▶ _Required work_
How many lines in the records below contain the word "sidebar"? Answer with the number only.

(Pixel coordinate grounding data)
==================================================
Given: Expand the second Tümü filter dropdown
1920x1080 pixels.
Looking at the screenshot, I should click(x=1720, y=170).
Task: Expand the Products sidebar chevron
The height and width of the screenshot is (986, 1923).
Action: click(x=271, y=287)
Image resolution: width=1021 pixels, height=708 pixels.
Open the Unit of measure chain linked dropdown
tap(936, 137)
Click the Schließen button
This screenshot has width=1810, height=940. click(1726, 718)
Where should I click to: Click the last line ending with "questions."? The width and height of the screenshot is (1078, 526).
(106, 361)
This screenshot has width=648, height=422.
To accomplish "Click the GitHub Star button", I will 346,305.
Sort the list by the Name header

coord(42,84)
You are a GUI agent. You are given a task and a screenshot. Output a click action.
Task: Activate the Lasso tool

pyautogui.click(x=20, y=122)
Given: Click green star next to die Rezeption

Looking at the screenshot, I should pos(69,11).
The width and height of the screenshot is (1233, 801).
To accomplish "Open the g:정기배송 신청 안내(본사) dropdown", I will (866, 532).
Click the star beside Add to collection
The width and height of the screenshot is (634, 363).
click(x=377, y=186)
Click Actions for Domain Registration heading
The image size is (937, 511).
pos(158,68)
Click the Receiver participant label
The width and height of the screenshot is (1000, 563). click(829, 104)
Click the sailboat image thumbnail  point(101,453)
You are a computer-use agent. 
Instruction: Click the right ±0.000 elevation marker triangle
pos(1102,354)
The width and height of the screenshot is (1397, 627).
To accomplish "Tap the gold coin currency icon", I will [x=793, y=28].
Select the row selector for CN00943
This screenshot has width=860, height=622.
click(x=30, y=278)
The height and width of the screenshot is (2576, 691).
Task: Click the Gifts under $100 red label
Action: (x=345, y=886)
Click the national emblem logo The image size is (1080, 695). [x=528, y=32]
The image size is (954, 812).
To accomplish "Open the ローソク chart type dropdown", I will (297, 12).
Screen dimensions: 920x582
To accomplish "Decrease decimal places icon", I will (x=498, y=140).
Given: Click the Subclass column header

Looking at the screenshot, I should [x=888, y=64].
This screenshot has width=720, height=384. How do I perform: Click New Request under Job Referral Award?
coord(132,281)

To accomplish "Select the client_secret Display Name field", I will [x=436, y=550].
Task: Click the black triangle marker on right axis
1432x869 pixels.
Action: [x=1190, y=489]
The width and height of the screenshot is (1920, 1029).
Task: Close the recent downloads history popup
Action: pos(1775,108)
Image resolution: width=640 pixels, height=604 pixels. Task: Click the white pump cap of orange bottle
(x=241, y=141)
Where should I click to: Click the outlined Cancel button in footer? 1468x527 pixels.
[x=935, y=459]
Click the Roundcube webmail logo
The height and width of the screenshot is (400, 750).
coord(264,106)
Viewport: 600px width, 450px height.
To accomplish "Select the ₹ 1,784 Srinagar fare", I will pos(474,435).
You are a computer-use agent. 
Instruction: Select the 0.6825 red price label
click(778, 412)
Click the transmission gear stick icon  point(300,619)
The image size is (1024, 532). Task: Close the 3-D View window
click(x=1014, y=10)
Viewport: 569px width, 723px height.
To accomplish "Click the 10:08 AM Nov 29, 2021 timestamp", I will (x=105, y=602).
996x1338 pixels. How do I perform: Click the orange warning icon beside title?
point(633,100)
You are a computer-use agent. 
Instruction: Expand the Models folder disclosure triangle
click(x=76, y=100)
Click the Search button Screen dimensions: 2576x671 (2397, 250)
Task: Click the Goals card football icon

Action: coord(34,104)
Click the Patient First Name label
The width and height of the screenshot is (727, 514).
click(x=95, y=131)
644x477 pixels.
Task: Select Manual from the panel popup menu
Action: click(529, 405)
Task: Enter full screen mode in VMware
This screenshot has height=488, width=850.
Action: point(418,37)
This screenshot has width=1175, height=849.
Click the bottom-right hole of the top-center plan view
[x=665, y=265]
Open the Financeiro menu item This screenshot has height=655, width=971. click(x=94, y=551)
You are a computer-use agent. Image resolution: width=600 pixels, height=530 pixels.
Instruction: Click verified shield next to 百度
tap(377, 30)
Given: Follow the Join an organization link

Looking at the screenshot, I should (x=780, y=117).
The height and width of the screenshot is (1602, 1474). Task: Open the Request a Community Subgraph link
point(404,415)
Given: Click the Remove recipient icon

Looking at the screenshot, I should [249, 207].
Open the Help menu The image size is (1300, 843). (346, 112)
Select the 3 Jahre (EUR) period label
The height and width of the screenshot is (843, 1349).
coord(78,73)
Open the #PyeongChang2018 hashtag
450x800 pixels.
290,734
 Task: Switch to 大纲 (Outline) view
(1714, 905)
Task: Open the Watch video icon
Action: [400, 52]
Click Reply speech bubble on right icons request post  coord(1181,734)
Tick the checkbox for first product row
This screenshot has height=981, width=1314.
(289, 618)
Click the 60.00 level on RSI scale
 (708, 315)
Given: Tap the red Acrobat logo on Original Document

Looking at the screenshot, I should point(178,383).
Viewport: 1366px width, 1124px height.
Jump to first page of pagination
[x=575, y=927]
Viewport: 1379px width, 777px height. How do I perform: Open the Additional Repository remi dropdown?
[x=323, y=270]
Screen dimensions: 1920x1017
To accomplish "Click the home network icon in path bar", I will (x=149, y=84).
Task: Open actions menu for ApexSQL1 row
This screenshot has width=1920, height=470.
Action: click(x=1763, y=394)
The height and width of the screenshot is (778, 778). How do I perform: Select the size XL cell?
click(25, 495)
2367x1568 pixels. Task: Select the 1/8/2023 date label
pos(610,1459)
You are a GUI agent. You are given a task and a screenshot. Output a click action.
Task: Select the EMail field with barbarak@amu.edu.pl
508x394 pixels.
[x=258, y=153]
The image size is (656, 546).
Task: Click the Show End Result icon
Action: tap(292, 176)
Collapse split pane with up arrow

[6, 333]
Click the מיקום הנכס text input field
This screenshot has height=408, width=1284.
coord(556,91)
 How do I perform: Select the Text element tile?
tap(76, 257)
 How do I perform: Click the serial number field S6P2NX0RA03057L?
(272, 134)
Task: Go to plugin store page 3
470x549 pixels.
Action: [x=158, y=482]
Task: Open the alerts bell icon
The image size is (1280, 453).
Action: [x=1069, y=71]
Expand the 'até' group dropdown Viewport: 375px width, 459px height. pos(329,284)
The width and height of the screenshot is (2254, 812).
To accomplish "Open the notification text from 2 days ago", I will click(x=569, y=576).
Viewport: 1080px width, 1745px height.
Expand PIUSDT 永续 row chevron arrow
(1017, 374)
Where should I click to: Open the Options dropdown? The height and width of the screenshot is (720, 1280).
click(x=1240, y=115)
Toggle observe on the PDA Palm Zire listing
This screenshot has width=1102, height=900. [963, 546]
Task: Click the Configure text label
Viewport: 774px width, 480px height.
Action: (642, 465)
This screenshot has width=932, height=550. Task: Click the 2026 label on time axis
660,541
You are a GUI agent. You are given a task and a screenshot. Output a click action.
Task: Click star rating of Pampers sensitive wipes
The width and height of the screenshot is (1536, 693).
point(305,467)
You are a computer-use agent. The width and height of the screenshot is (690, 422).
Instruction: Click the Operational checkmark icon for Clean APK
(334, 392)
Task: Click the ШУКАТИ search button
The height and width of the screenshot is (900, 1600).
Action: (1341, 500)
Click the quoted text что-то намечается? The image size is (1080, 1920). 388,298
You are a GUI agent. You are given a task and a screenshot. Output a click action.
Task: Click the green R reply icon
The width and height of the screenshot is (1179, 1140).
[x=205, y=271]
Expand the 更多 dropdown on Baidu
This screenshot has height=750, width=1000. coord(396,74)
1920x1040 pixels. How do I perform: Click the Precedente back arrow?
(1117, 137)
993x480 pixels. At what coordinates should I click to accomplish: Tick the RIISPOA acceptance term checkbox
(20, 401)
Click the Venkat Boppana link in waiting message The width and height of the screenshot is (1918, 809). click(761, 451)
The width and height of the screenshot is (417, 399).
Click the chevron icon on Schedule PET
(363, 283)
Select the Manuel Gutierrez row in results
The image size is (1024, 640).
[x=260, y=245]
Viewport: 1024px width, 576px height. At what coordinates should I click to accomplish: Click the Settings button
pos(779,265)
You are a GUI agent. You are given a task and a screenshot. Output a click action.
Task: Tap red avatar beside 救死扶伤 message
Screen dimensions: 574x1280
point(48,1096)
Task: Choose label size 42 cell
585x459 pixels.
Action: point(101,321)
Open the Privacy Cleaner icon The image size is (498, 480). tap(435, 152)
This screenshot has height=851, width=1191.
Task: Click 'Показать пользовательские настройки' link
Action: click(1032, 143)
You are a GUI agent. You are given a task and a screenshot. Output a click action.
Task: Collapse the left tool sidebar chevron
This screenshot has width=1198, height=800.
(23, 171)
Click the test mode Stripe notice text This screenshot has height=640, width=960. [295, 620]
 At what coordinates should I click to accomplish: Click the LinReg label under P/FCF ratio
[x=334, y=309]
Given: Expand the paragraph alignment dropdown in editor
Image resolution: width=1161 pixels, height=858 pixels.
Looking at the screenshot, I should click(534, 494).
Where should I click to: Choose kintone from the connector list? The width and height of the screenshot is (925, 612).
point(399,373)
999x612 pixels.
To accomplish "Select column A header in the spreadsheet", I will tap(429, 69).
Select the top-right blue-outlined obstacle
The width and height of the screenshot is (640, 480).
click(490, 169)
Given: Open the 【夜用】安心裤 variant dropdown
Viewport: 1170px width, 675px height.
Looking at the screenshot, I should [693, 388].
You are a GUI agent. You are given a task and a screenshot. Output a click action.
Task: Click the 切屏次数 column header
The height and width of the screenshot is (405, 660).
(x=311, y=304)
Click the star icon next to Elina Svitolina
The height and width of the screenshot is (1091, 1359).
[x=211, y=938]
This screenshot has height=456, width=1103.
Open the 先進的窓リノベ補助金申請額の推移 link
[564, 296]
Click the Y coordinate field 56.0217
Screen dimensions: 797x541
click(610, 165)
==================================================
▶ _Finished task_
2